Italie: l'extrême droite manifeste à Rome pour défier Bruxelles

Les militants de La Ligue manifestent à Rome, place del Popolo le 8 décembre 2018. Crédits : Filippo MONTEFORTE /AFP
Les militants de La Ligue manifestent à Rome, place del Popolo le 8 décembre 2018. Crédits : Filippo MONTEFORTE /AFP - © FILIPPO MONTEFORTE - AFP

Des milliers de personnes venues de toute l'Italie étaient rassemblées samedi matin à Rome à l'appel de la Ligue (extrême droite) de Matteo Salvini pour célébrer les six premiers mois de pouvoir du nouvel homme fort du gouvernement.

"L'Italie relève la tête", "Les Italiens d'abord", "Six mois de bon sens au gouvernement", proclamaient les immenses banderoles bleues de la tribune, sous un franc soleil.

La Ligue a affrété trois trains spéciaux et plus de 200 bus pour acheminer les manifestants vers la capitale, où elle n'était jusqu'à présent pas implantée.

Des conditions pour satisfaire Bruxelles

La Ligue italienne n'est prête à accepter qu'une légère réduction de l'objectif de déficit
budgétaire pour 2019 - à 2,2% du produit intérieur brut - afin de satisfaire Bruxelles.

La Commission européenne rejette le projet de budget présenté par la Ligue et le Mouvement 5 Etoiles, au pouvoir depuis juin à Rome, qui fixe pour l'instant l'objectif de déficit de l'an prochain à 2,4% du PIB, contre 1,8% cette année. Le M5S est prêt à envisager 2,1% du PIB, mais pas moins.

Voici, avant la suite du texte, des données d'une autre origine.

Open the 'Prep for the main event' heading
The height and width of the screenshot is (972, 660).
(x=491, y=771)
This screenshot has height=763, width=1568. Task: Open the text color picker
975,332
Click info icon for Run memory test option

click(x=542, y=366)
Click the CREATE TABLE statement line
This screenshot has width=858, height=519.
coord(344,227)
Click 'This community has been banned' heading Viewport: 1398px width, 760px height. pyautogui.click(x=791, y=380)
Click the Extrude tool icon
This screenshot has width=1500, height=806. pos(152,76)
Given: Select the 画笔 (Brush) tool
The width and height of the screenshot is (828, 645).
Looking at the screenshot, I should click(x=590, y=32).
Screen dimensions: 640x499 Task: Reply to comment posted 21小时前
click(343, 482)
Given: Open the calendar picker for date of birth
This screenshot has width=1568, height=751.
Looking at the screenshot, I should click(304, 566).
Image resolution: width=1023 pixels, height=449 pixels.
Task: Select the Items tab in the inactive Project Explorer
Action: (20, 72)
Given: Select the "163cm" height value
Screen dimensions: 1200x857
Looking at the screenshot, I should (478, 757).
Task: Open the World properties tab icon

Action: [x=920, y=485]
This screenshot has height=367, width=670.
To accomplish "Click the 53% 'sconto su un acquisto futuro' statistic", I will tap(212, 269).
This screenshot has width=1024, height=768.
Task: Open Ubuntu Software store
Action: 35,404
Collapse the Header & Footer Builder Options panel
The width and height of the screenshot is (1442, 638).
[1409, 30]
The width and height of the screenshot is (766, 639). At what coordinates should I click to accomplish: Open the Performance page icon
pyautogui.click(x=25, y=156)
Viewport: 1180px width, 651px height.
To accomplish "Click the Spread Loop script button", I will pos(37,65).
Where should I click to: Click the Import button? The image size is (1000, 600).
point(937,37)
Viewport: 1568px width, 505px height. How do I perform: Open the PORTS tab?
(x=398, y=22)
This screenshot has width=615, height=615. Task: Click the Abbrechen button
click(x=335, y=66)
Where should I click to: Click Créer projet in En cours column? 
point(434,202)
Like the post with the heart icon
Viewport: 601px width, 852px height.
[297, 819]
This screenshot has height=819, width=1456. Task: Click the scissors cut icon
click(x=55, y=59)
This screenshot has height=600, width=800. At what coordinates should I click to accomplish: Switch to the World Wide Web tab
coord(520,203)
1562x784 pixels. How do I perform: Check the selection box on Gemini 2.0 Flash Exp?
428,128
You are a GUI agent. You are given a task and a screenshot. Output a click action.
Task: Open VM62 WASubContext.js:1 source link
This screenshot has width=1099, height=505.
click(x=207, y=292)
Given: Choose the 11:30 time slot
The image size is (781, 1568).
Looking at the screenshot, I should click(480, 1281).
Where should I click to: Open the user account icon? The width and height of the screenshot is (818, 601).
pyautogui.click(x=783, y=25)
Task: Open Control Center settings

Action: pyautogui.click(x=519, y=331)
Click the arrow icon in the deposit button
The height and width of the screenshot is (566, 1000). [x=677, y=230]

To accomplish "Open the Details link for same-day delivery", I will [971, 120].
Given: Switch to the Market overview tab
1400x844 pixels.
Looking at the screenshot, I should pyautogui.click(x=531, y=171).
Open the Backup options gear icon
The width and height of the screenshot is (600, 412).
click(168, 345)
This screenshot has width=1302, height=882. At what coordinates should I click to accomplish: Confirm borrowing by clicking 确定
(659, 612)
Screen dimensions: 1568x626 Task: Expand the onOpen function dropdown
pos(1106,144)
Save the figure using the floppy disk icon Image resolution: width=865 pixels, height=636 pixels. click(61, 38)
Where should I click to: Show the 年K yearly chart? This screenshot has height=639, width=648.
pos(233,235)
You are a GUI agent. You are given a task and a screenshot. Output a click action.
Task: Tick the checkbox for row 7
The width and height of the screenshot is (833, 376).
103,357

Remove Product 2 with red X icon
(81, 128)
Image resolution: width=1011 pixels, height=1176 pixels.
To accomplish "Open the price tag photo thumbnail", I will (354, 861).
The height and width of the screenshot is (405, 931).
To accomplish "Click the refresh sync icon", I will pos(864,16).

Les deux partenaires gouvernementaux sont actuellement unis dans leur bras de fer avec la Commission européenne autour de leur budget 2019 résolument anti-austérité, qui prévoit pour l'instant un déficit à 2,4% mais que Bruxelles a rejeté en raison de la dette publique colossale du pays.

Le gouvernement italien est sur le bon chemin et a commencé à présenter des mesures qui permettent de réduire le déficit et la dette mais doit encore faire des efforts, a déclaré jeudi le commissaire européen aux Affaires économiques et financières, Pierre Moscovici.

La ligue et le Mouvement 5 étoiles défient les autre partis

La manifestation à Rome a été précédée d'une campagne de publicité singulière, avec des images sur les réseaux sociaux montrant des photos peu flatteuses des principales bêtes noires du parti (personnalités de gauche, journalistes, artistes...) frappées de la mention "Lui/Elle n'y sera pas".

Des Romains avaient réagi en placardant dans la ville des affiches où des personnalités historiques romaines s'offusquaient, en dialecte: "La Ligue à Rome ? C'est comme la carbonara avec de la crème fraîche", disait une cuisinière, "C'est un nouveau coup de couteau", assurait Jules César.

Arrivé en tête de la coalition de droite aux législatives de mars avec 17% des voix, M. Salvini a formé une alliance gouvernementale avec le Mouvement 5 étoiles (M5S, antisystème), premier parti du pays avec 32,5% des voix.

Son discours de fermeté contre les migrants et contre les règles européennes a fait exploser sa popularité: dans les sondages, la Ligue dépasse désormais les 30%, tandis que le M5S est en nette perte de vitesse.

Mais les tensions et rivalités sont fortes au sein de la coalition, dont certaines promesses électorales sont incompatibles et qui seront rivales lors des élections européennes prévues en mai.